Attorney General Spitzer today announced that he has reached a settlement with the National Museum of Catholic Art and History which will result in the repayment of nearly $90,000 in museum funds used to make inappropriate and extravagant expenditures.

The settlement is the result of a 10-month investigation by the Attorney General’s Charities Bureau into payments received by Christina Cox, the museum’s executive director, which she claimed were in lieu of her annual compensation.

Cox’s 1999 employment contract with the museum set her annual salary at $85,000. The contract also provided for a potential 25 percent performance bonus. Besides her salary that year, Cox received an additional $86,328, which, with taxes withheld on that additional amount, brought her total compensation to $194,194. Upon review by the Attorney General, it was determined that the additional payments were improper because they defrayed personal expenses for travel, furnishings and entertainment.

Under the settlement, Cox will repay the sum of $86,328 to the museum by having $21,582 deducted from her existing compensation each year for the next four years.

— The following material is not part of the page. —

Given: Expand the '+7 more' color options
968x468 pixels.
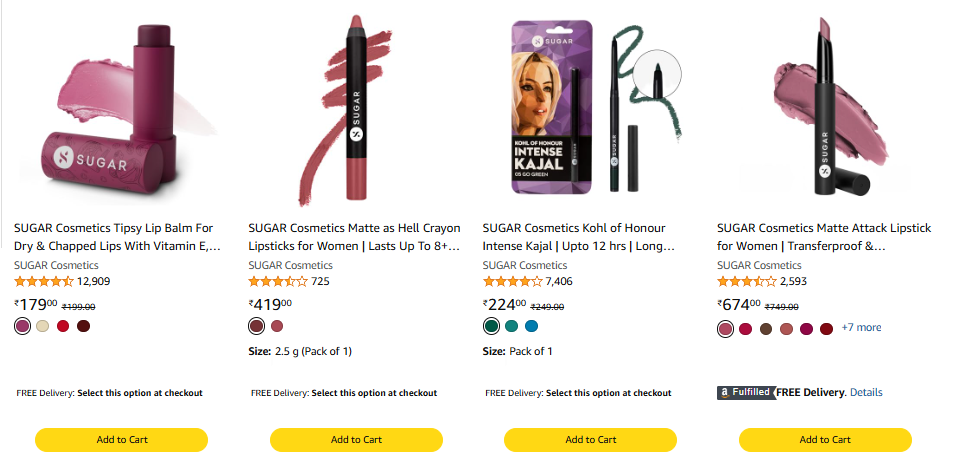Looking at the screenshot, I should click(x=861, y=327).
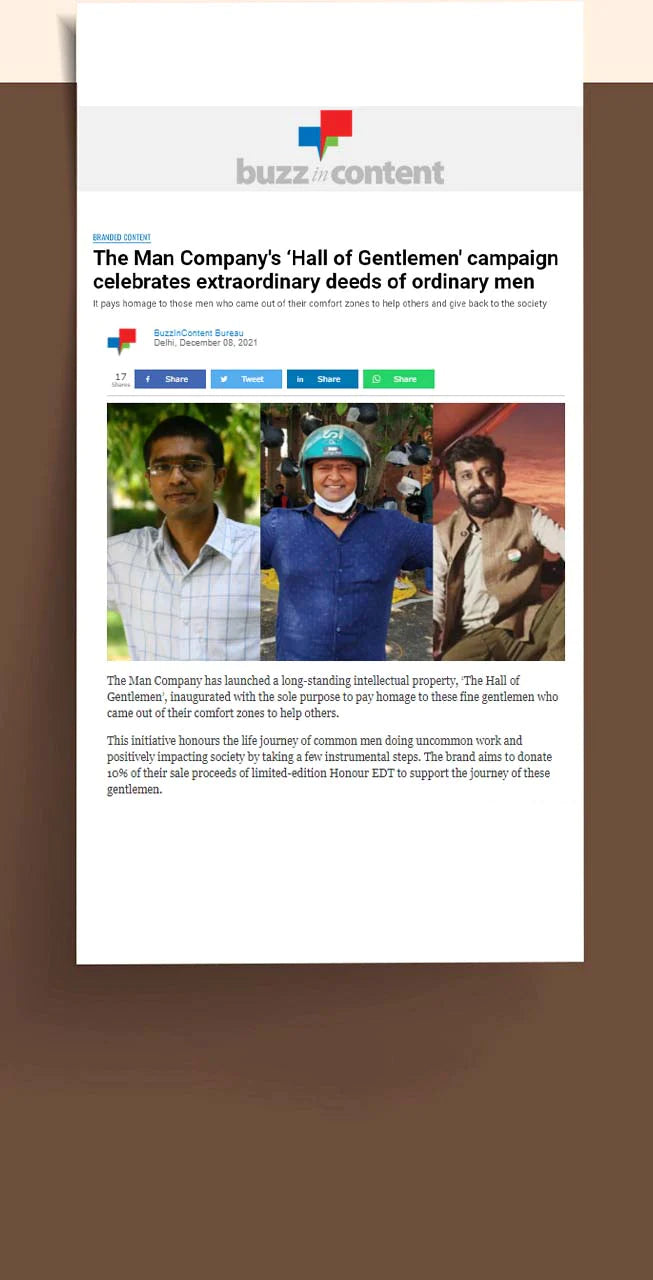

The settlement also requires the museum to provide the Attorney General and the State Education Department with annual financial schedules detailing Cox’s employment benefits, including salary; life insurance; health care; personal living expenses; and travel, meal, and entertainment expenses.

In addition to the repayment, the museum has taken action to improve its management and operations, including the establishment of such cash control procedures as pre-set monetary limits and reimbursement procedures incurred for travel, fund raising and public relations. The museum also has created three new core management positions: a managing director; controller; and head curator.

The museum, located in Manhattan, is dedicated to collecting, preserving and interpreting the culture and history of Catholic artwork, artifacts and documents.

The case was handled by Assistant Attorneys General Charles Smith and Robert Pigott of the Attorney General’s Charities Bureau.